• 提示文:
====

食欲魔人日記 00年2月 第2週
2/7 (月)
チョコクロワッサン
ソフトブレッド
小岩井コーヒー牛乳

昨夜から、咳が止まらず。
朝、目が覚めた途端に「がはげへごほがほ」と始まってしまい、どーしよーもないので会社を休むことにする。
頭が重く、身体がだるく、喉は痛いし咳は出る。どこからどこまでも身体中「風邪」状態なのに、なのに食欲は沈滞しない私。

「あ、朝はパンが食べたいです。んでもって、昼は鍋焼きうどんが食べたいです。簡単なように、冷凍のが良いです。」
と注文をつけて、だんなに頼んで買い物に行っていただく。
数分後、ぶらさげて帰ってきたそのコンビニ袋の中には、チョコクロワッサン。ふわふわパン(←ソフトブレッド)も入っている。
更に
「やっぱりパンならこれでしょー♪」
と言いつつ、だんなは小岩井コーヒー牛乳500mlパックを袋から出した。

親子3人で、パンをもしゃもしゃ。
小岩井コーヒー牛乳は、というか市販のコーヒー牛乳は大抵甘すぎるので、これも牛乳半割にして飲む。

コーヒー牛乳というと今は500mlパックが頭に浮かぶようになってしまったが、でも哀愁ノスタルジィ漂うあのガラス瓶入りコーヒー牛乳はやはり忘れられないのだ。
小学時代、私は古い古い木造2階建ての借家に住んでいた。風呂場は狭くてシャワーが無く、しかも湯の出も悪かった。1週に2度ほど、歩いて数分の銭湯に行くのが割と楽しみだった。
風呂上がりにはやっぱりコーヒー牛乳だ。
イチゴ牛乳やフルーツ牛乳、ノーマル白牛乳にココロ惹かれつつも、でも5回に3回はコーヒー牛乳を飲んでいた。冷蔵ケースから自分で取り出し、ビニールキャップを剥がして紙の蓋を取って飲むあの快感よ〜っ!

====

• 一覧の抜粋:
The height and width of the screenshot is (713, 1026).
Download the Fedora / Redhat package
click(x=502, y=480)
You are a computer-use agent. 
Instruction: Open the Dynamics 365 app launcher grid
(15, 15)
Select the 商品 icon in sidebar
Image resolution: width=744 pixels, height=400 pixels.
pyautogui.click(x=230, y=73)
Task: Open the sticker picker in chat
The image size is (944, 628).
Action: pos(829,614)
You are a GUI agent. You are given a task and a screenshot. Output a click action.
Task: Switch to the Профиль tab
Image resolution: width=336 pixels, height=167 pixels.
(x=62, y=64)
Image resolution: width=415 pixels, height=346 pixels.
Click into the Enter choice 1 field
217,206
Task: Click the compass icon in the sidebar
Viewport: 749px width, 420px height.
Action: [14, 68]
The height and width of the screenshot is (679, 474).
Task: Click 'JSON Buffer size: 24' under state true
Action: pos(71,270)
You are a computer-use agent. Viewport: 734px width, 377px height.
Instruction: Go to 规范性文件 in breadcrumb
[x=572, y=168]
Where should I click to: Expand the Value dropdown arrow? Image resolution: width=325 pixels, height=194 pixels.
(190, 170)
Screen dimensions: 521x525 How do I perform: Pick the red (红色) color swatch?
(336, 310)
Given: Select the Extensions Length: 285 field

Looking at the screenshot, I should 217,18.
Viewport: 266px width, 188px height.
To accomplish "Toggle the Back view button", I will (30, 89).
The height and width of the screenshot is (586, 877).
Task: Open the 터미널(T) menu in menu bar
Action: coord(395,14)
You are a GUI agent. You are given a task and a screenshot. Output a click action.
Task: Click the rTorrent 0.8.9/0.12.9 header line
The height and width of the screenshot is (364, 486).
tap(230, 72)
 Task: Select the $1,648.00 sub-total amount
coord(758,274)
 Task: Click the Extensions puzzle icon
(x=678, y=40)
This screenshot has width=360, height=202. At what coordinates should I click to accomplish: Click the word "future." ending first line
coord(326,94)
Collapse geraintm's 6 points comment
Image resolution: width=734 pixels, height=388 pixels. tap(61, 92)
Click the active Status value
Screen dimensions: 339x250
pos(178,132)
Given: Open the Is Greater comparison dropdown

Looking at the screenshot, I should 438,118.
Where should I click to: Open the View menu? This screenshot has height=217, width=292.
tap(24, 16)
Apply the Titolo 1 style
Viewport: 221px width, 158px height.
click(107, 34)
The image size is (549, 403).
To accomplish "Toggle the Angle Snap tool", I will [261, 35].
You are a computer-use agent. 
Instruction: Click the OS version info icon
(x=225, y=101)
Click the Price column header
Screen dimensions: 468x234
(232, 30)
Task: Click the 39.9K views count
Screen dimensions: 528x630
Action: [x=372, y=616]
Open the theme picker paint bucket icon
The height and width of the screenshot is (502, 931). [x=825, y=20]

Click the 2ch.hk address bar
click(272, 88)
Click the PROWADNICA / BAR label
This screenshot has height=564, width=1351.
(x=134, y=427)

====

• 課題:
風邪で会社を休んだ日の食事と、銭湯で飲んだコーヒー牛乳の思い出を記した食欲日記を、最後の文の後から書き継ぎなさい。

• 解答:
……って、いきなり牛乳屋に行きたくなっている私である。

冷凍鍋焼きうどん

初めて「冷凍鍋焼きうどん」なるものを食してみた。
火にかけて数分温めよ、とある。最初は強火にせず、弱火にしてスープを溶かせ、などともある。なかなか奥が深い。

鶏肉と海老と卵とかまぼこ、青菜や椎茸がそれらしく盛られた鍋焼きうどんは、想像よりは美味だった。だしの味もするし、麺はシコシコしてたし、具も案外まともな味がした。

焼餅
スパゲッティ カルボナーラ
麦茶

午後7時前に帰ってきただんなが、色々袋をぶら下げていた。
どうやら、毎週月曜日に出没する中国人おばちゃんの屋台から、今日も盛大に買い物してきたようだ。
5個入りの肉まん袋、5個入りのあんまん袋、それに3本の油条、5枚の焼餅。

だんなはお得意さんらしい。毎週のように来るので、最近いつもいつもおばちゃんはおまけをしてくれる。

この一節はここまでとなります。